**EXERCISE OBJECTIVE**:
Restate word for word the section of the entries that opens at the line containing "耶加雪菲 孔加｜瓜西甘 濾掛 (265, 2424)" and closes at the line containing "Wie zijn wij? (166, 906)", both lines kept, pictures dropped.

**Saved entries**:
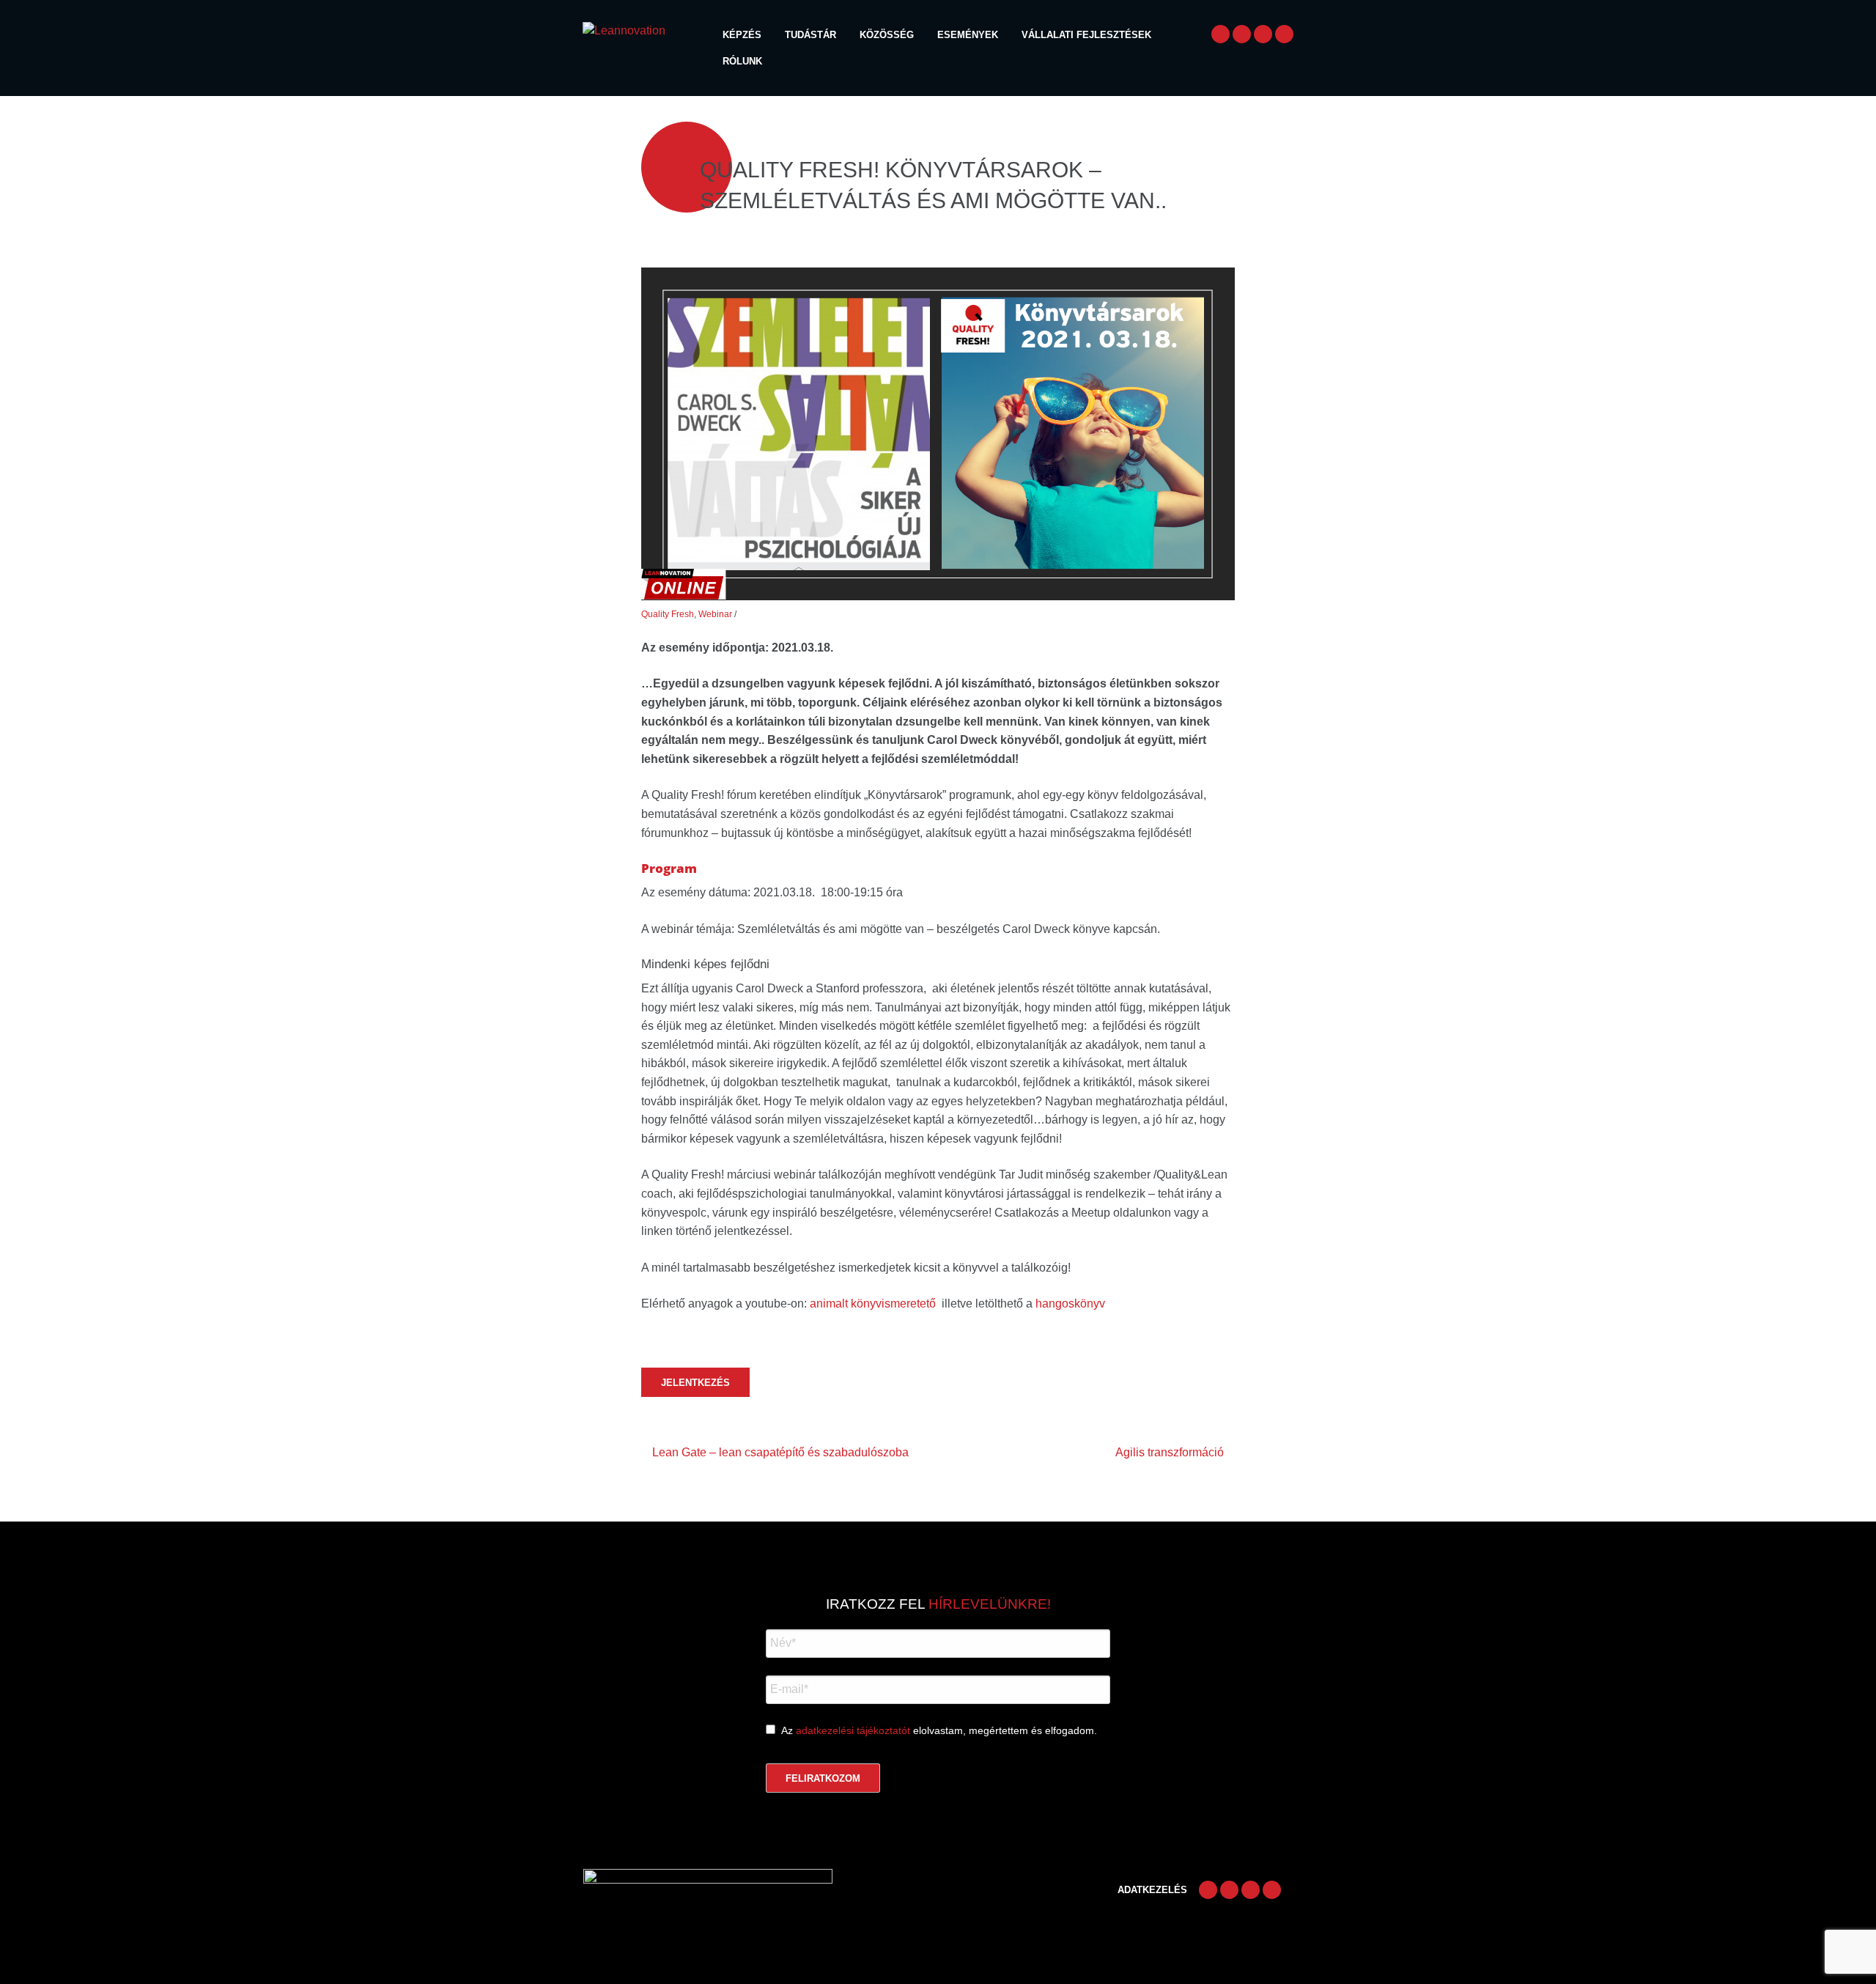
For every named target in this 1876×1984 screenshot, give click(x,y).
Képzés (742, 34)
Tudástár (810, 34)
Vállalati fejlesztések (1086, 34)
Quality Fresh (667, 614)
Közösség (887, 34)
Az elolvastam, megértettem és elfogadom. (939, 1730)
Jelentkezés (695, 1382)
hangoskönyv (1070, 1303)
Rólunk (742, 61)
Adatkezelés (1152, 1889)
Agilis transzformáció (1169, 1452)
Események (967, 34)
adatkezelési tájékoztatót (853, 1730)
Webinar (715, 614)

==

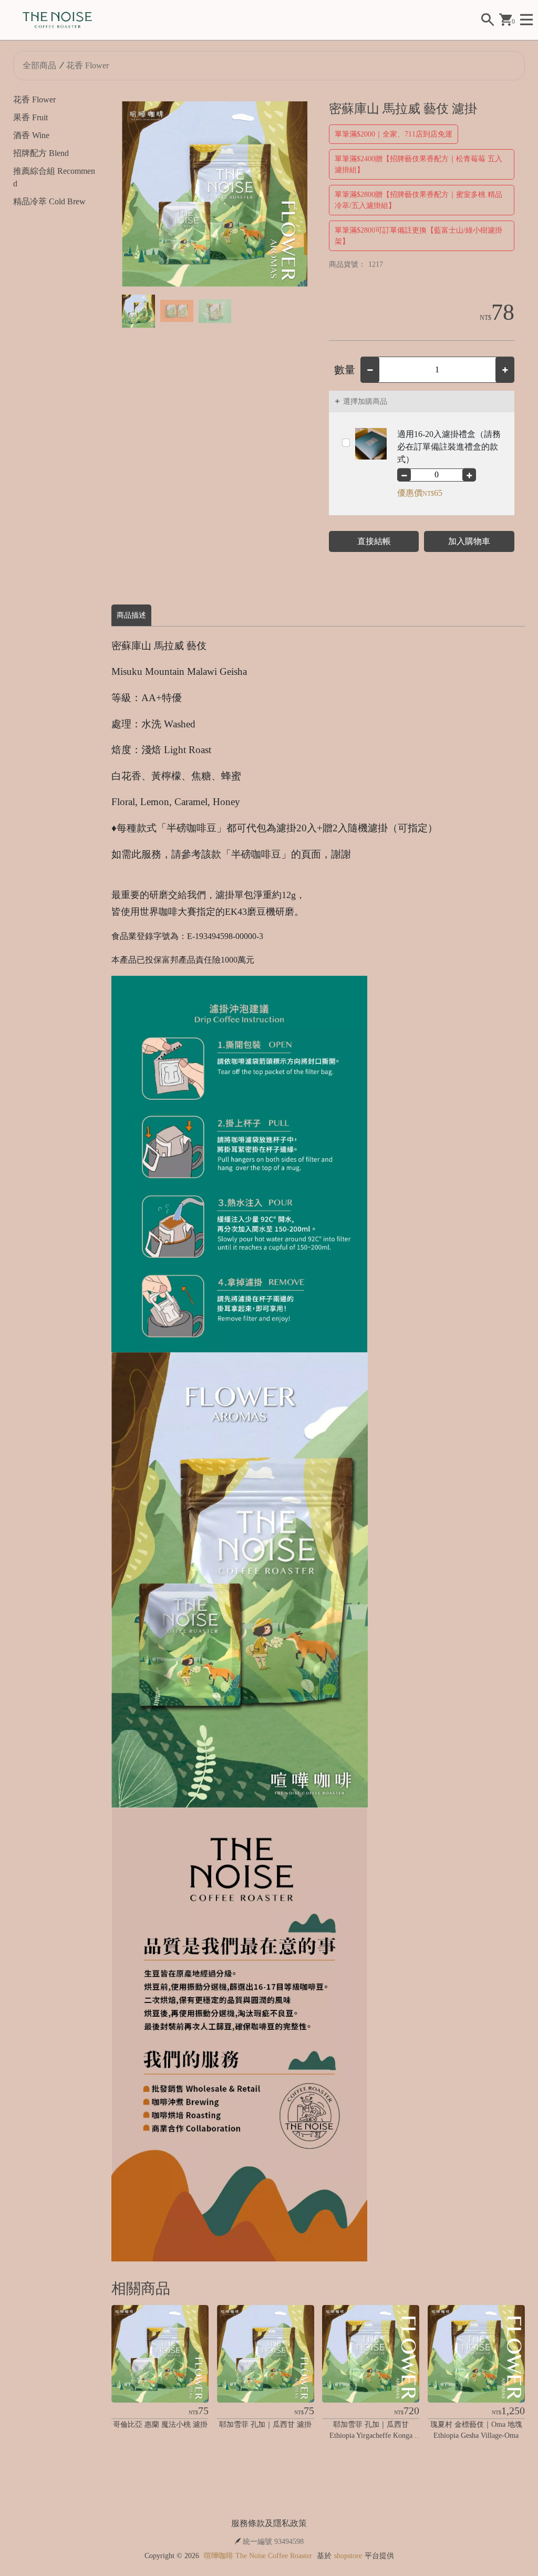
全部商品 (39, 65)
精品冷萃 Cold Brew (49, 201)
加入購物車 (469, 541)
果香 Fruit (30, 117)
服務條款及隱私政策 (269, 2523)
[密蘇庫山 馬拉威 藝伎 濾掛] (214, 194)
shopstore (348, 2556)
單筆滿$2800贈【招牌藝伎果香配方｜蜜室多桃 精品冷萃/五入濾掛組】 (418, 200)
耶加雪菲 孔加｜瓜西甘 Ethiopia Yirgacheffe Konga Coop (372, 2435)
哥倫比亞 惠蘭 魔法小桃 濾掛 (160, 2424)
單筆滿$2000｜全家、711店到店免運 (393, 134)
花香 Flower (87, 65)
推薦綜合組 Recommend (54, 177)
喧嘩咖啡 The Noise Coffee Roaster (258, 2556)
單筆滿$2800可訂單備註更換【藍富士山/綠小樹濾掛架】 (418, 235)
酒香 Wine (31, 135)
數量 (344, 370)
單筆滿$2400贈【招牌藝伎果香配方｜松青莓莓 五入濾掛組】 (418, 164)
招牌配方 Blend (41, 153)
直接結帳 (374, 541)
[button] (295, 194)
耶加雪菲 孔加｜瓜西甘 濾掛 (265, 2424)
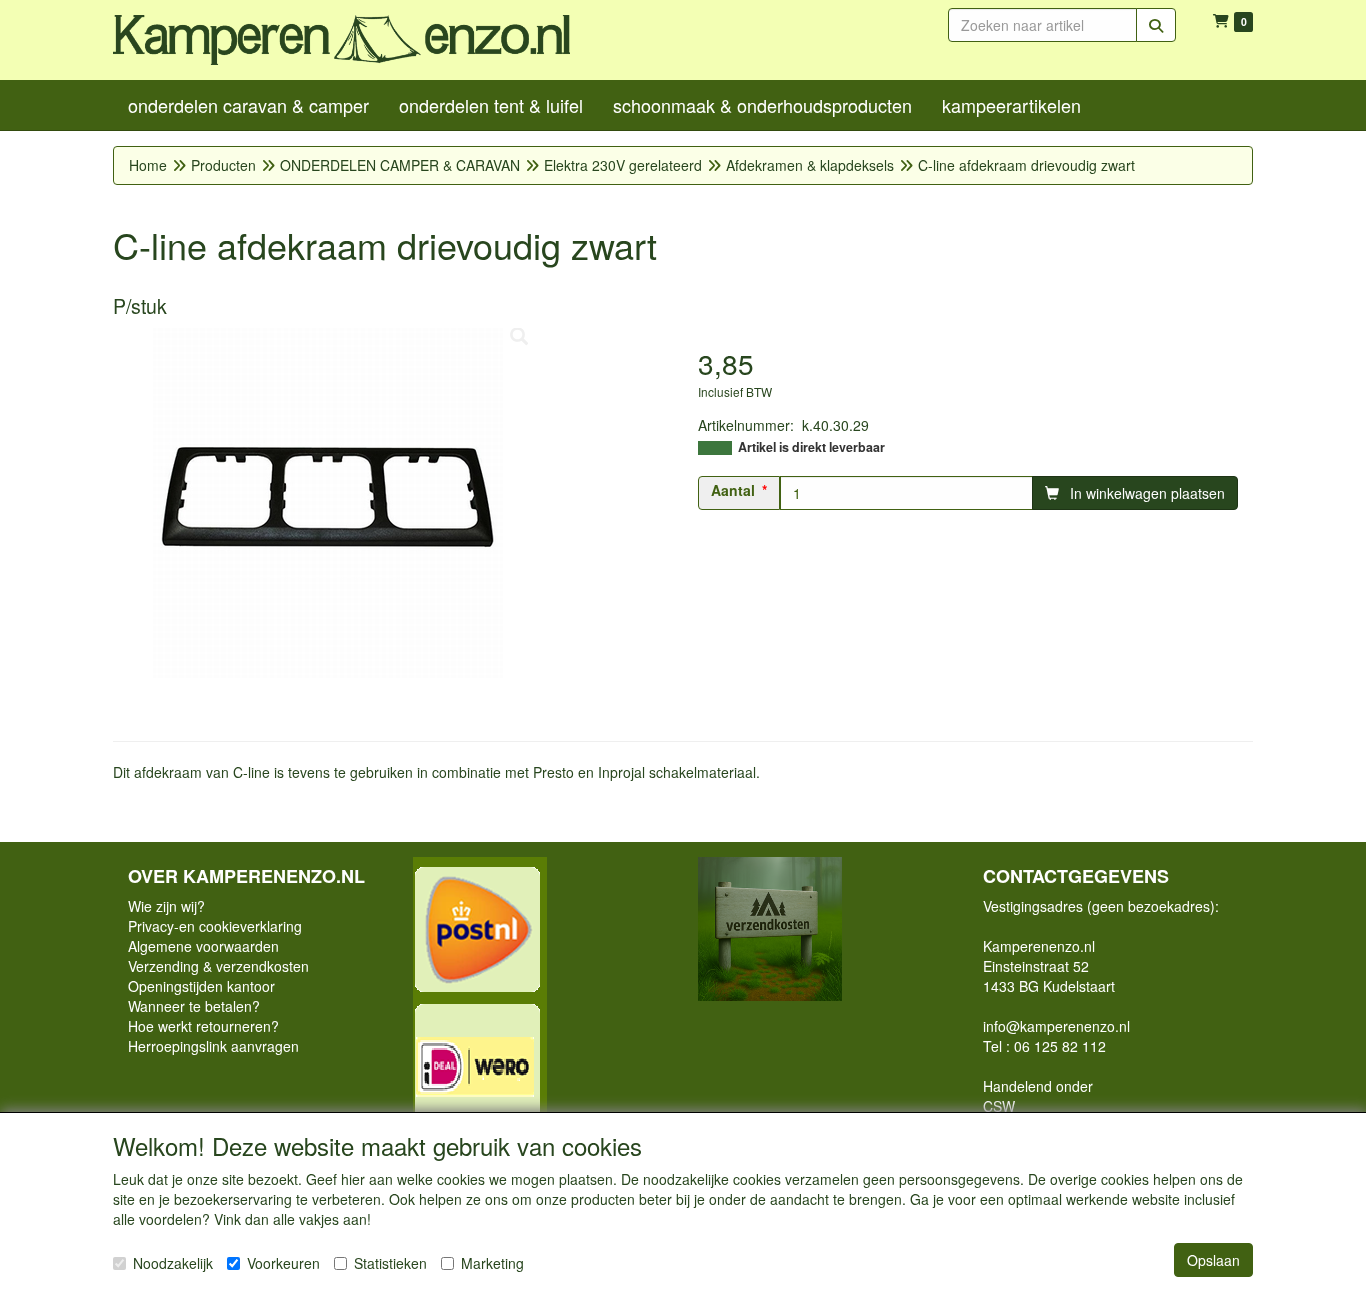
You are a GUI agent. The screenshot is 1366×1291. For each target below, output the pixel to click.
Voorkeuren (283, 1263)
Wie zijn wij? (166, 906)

**ANSWER TO THIS TASK**:
耶加雪菲 孔加｜瓜西甘 濾掛 (265, 2424)
You are a GUI agent. The screenshot is 1366×1291. For each target below, output the pixel to click.
Voorkeuren (283, 1263)
Wie zijn wij? (166, 906)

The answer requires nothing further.